Webkit is an Apple creation. Saying web kit is just a forked KHTML is technically true but so is saying that Android is just a fork of Linux and therefore Google didn't create Android. Get real. Criticise Apple for stuff they really do (or really don't) but don't peddle distortions - it undermines your arguments.

RE: Ordered
By Ammohunt on 10/4/2010 2:56:17 PM , Rating: 3
I was wondering the same thing! My Apple fainboiness consists of iTunes use and old g4 Titatnium laptop gathering dust and now an Apple TV(the only hardware product i have ever purchased from Apple in my lifetime) For someone like me that needs to primarily stream my iTunes library from my main Windows 7 machines and netflix to my HDTV $99 is hard to beat.

RE: Ordered
By Parhel on 10/4/2010 10:40:29 PM , Rating: 2
Don't feel bad. If Apple and the hacker community can do two things, I'll buy one too. First, start releasing emulators that I can run on a jailbroken Apple TV. Second, allow me to use it for chatting on a webcam. Do that, and I'll buy my first ever Apple product. It's smaller and cheaper than an HTPC, and I don't want or need 90% of the functionality an HTPC would offer. Probably won't / can't happen though.

RE: Ordered
By kmmatney on 10/8/2010 12:19:32 AM , Rating: 2
With an A4 processor, this thing has a lot of potential when jailbroken. it should be able to connect to a Wiimote as well, and there no reason that emulators won't work, since they already work fine on my 3GS, with a slower processor.

I seriously doubt
By FITCamaro on 10/1/2010 11:34:53 AM , Rating: 3
Anyone cares.

RE: I seriously doubt
By Gio6518 on 10/1/2010 11:56:01 AM , Rating: 2
Already being flogged on apple's biggest failure's

RE: I seriously doubt
By StarBlue on 10/1/2010 2:48:47 PM , Rating: 3
While I am NOT a fan of the AppleTV, I was hoping for a lot better. The article you point out was written in 2009 and refers to the AppleTV 1G and not the 2G that just came out.

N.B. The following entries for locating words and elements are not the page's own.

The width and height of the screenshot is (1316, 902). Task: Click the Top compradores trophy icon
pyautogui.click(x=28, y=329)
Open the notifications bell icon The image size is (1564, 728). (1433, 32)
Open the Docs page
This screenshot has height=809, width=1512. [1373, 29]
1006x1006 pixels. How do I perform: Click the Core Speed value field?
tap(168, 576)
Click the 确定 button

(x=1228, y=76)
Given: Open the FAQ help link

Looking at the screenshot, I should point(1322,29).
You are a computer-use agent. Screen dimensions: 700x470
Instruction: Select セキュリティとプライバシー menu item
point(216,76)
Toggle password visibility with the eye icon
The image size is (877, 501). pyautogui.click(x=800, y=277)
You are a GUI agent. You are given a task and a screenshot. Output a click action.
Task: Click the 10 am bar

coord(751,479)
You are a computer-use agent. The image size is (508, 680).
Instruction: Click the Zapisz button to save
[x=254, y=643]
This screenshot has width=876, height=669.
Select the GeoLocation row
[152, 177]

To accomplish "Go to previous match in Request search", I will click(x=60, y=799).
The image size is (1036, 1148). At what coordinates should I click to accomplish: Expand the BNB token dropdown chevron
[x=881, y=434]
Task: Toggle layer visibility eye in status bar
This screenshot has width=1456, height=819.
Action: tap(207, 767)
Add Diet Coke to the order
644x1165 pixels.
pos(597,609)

There are things I like but the biggest thing I hate about the new iTV is the fact you can not tie it wired or wireless to an iTunes library on an external HD or even to a NAS. You have to download the what you want to watch to your iOS device then AirPlay it to the iTV or have your laptop tie to the external iTunes library then AirPlay it. I hate having to have this middle step.

Apple really went backwards on this, Google TV is going to slam you.

RE: I seriously doubt
By Taft12 on 10/1/10, Rating: 0
Linux OS soon on it ?.
By fteoath64 on 10/3/2010 1:19:11 AM , Rating: 2
Would love to see a Linux distro working off a 16GB flash disk, and give me XBMC type app. With lots of plugins.